▸ **Goal of the exercise**
Identify each line in the data below that contains the string "height", and copy every such line in full. Treat the match as case-sensitive.

________________________________________

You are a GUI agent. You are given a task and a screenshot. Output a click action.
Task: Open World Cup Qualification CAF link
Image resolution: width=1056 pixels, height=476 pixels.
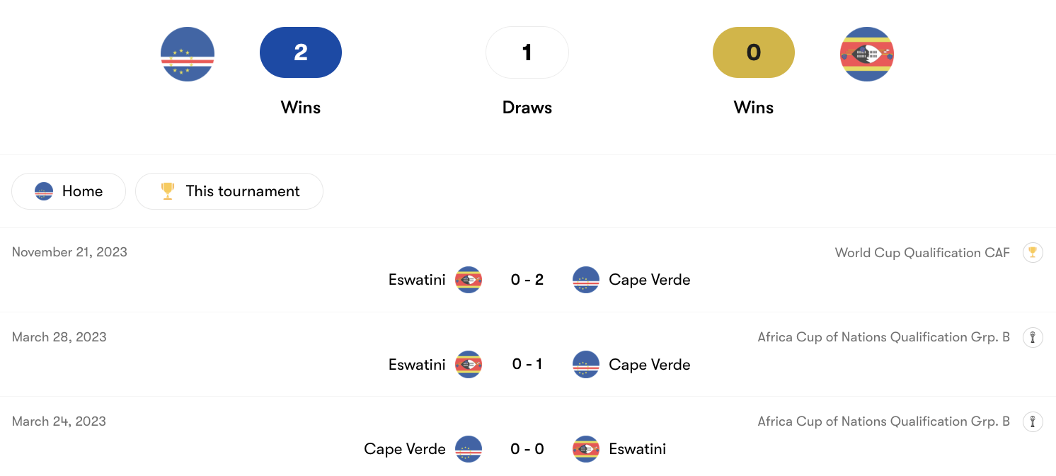[922, 253]
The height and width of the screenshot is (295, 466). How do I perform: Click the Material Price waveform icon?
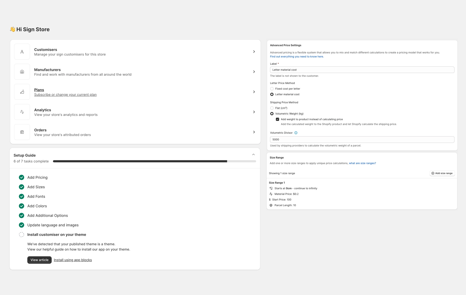[271, 194]
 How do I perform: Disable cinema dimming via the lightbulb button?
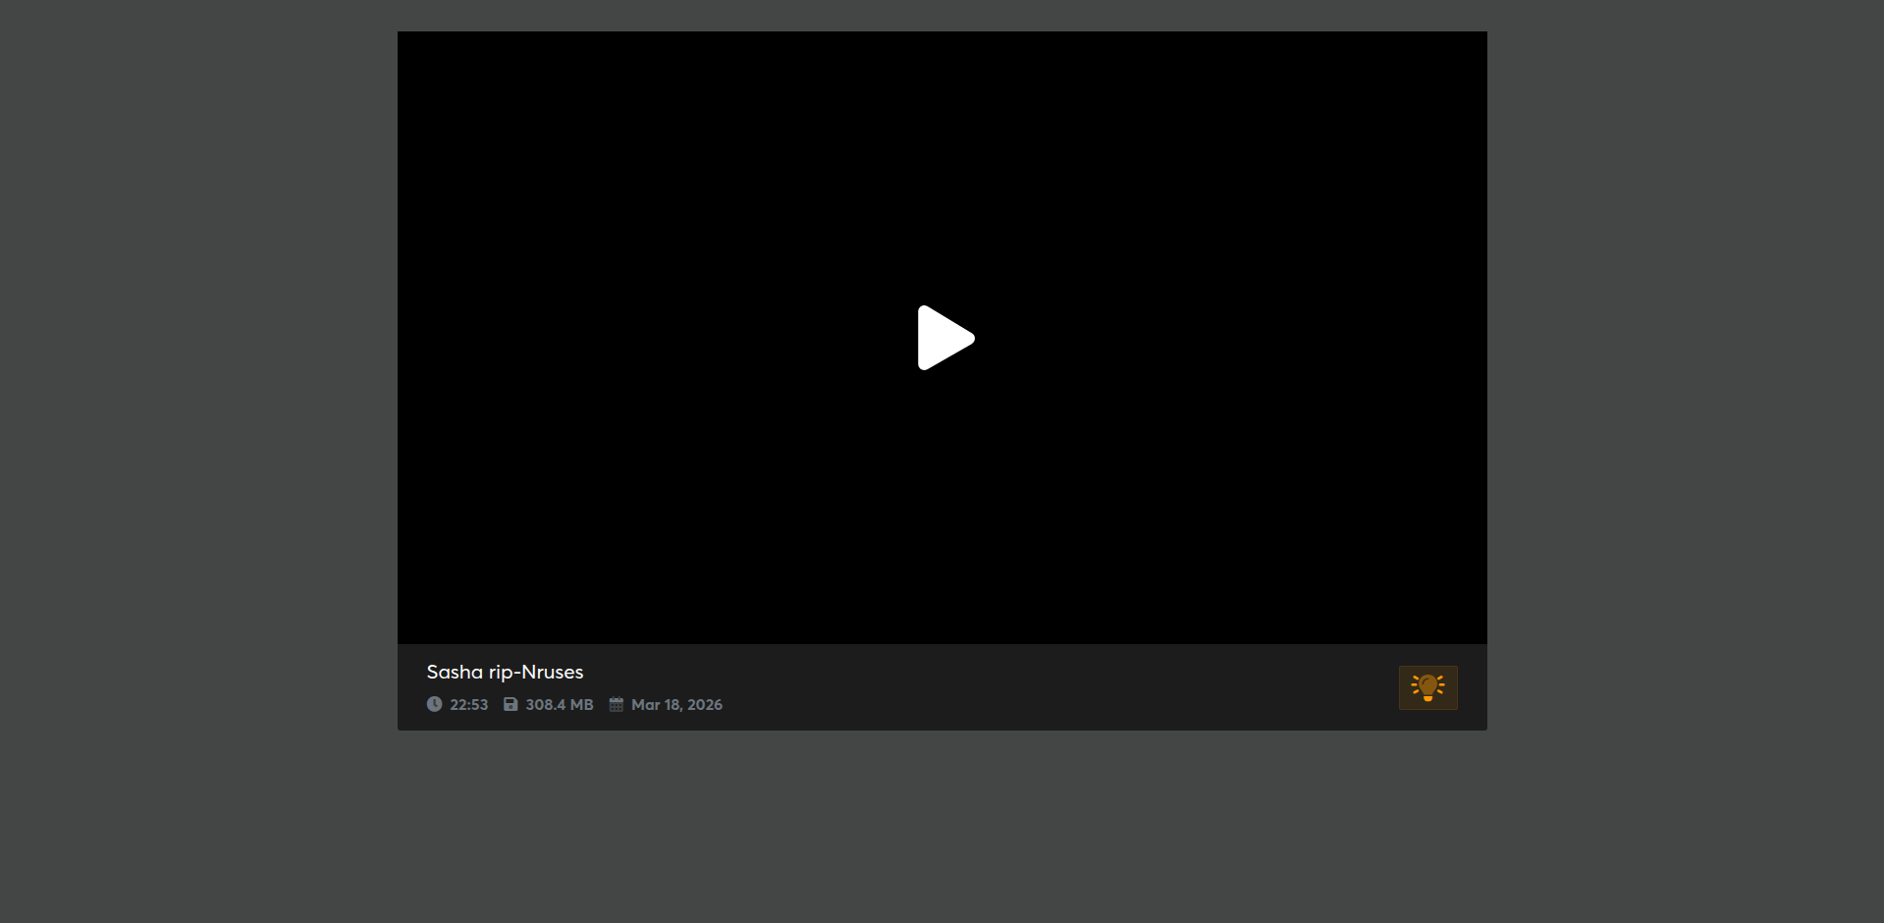point(1427,687)
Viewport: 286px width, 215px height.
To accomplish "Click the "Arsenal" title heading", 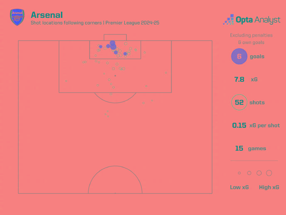I will [x=46, y=15].

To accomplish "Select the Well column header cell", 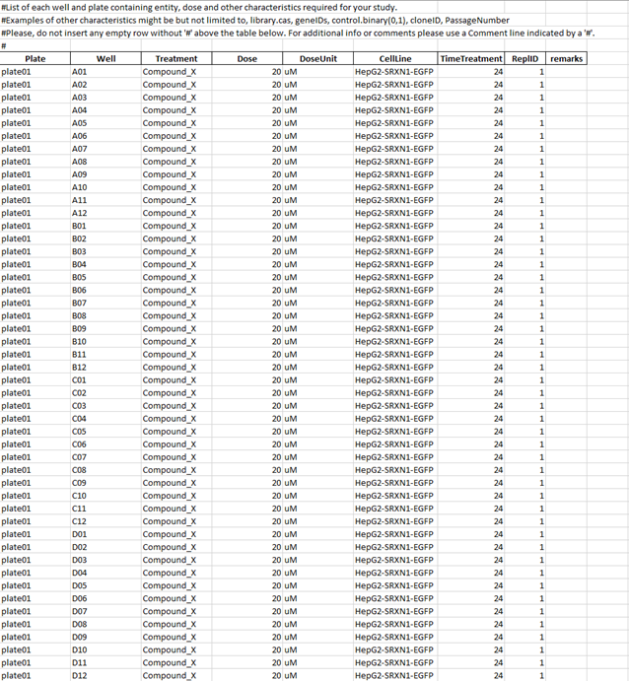I will (x=105, y=59).
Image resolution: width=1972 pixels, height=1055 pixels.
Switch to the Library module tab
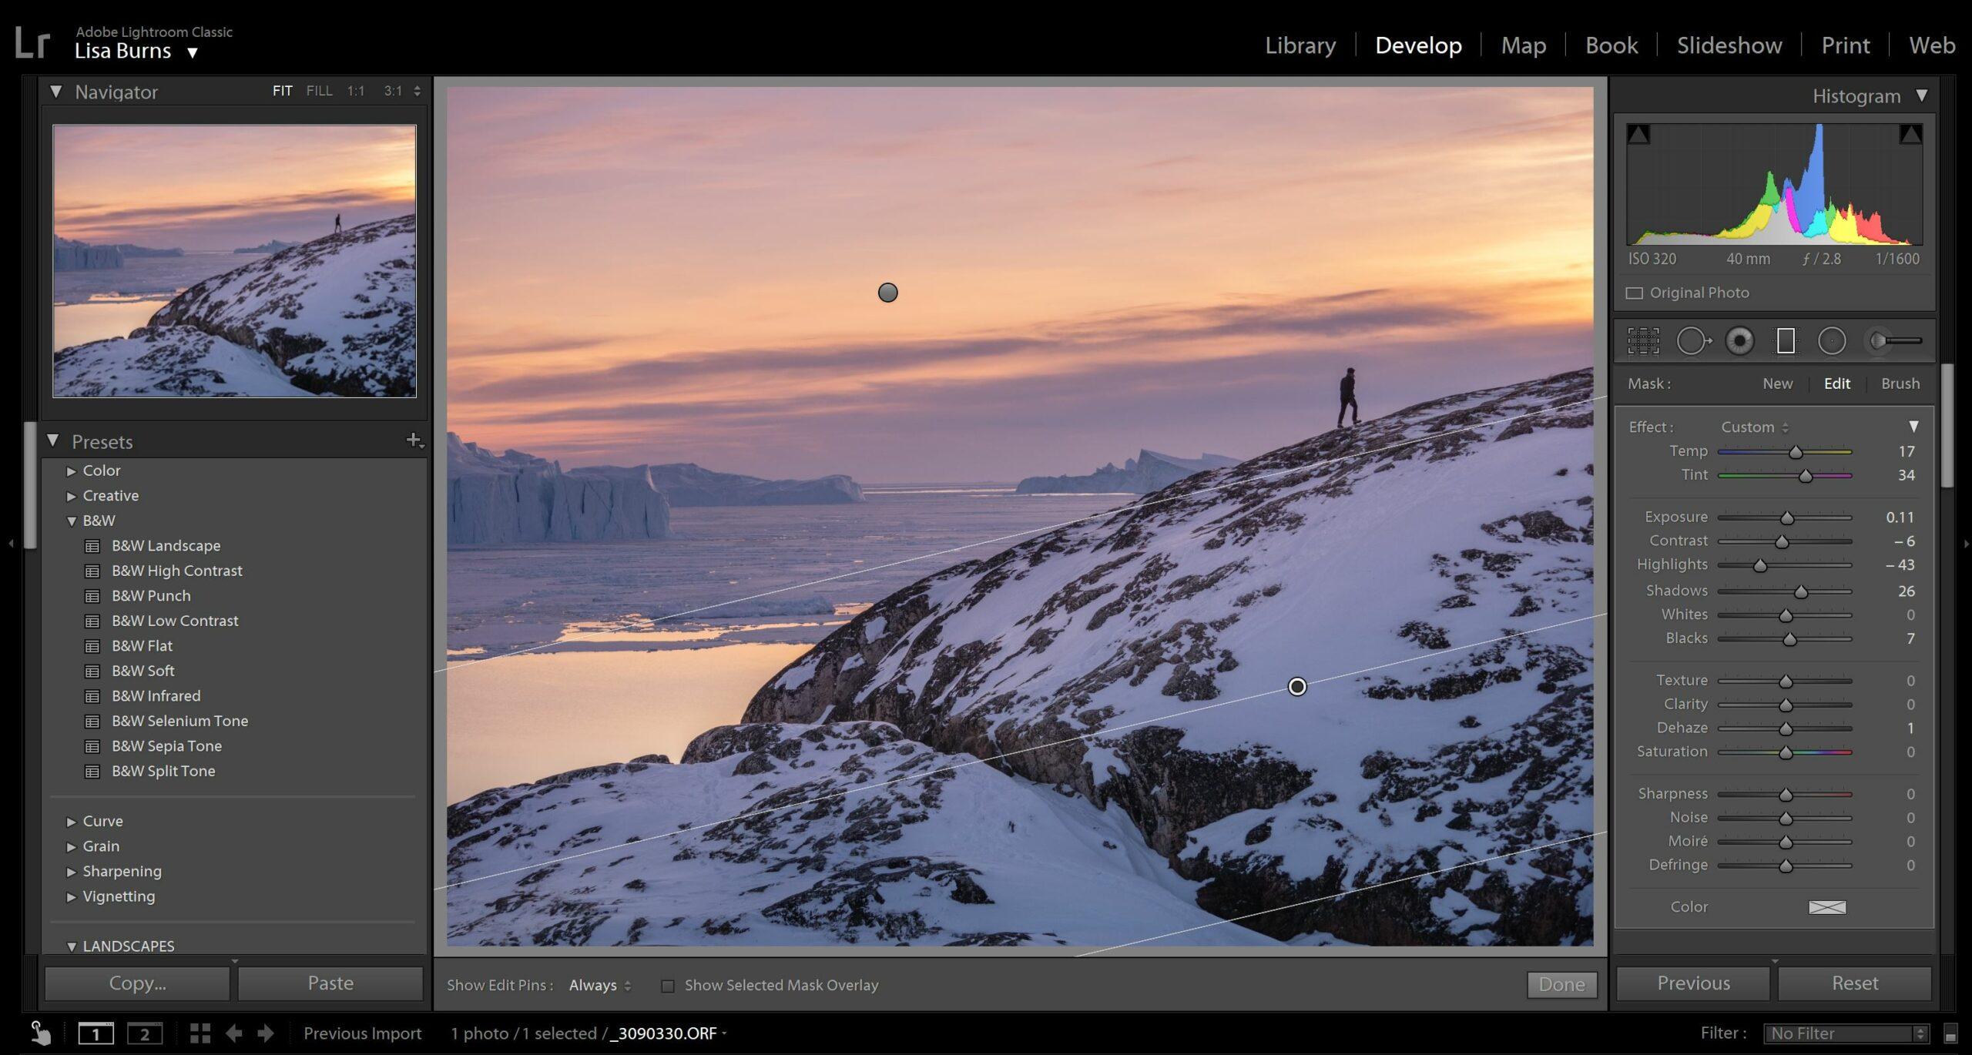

________________________________________

▸ **Final result**
Image resolution: width=1056 pixels, height=476 pixels.
The height and width of the screenshot is (295, 466). How do I perform: Click the Material Price waveform icon?
Viewport: 286px width, 215px height.
Image resolution: width=1972 pixels, height=1055 pixels.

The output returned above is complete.